- Charu Bahri, freelance journalist
- Rajasthan, India
- charubahri{at}gmail.com
Supriyanto, 54, passed out in the polling booth he was managing in West Java, Indonesia, on 14 February 2024. He was rushed to a nearby health facility where he was pronounced dead. Supriyanto had had breathing difficulties before he passed out, and his family said he had a history of asthma.
Supriyanto was one of 181 election officials who died on polling day in Indonesia’s election. Another 4770 officials are recorded as being ill in the fortnight after. Most deaths were from heart attacks, road traffic accidents, septic shock, acute respiratory distress syndrome, and hypertension.
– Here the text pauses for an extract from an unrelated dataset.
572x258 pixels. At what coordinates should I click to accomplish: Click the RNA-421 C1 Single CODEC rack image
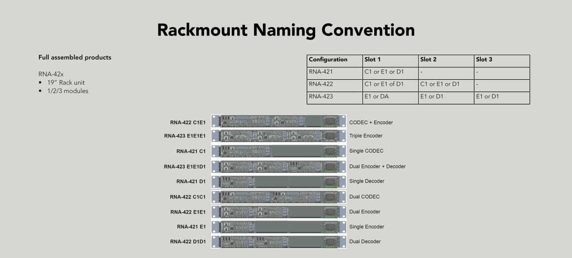pyautogui.click(x=279, y=151)
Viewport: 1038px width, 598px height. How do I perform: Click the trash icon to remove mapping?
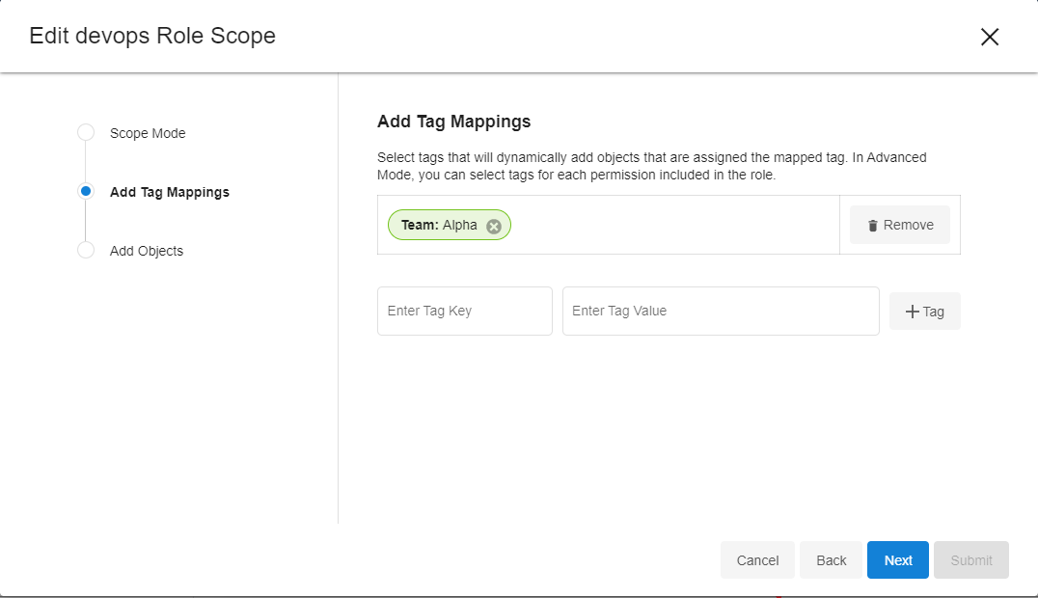[x=873, y=226]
In the six month run up to the 2020 US presidential election, participants in a study reported an increase in moderate to severe anxiety and depression, an increase in visits to mental health clinics, and increased prescription drug use—and a decline after the election.1 Another group of researchers reported that 68% of adults they surveyed said that the election was a significant source of stress in their lives—up from 52% when they’d conducted the same survey for the 2016 election.2
Researchers have a name for this: election stress disorder. “It’s not a formal diagnosis but the concept is valid and reflects the experience of many people worldwide,” says Robert Bright, assistant professor of psychiatry at the Mayo Clinic. “Anxiety is a disorder of the future: what would, could, should happen. And that is very much what people living in those countries going to the polls are thinking about.”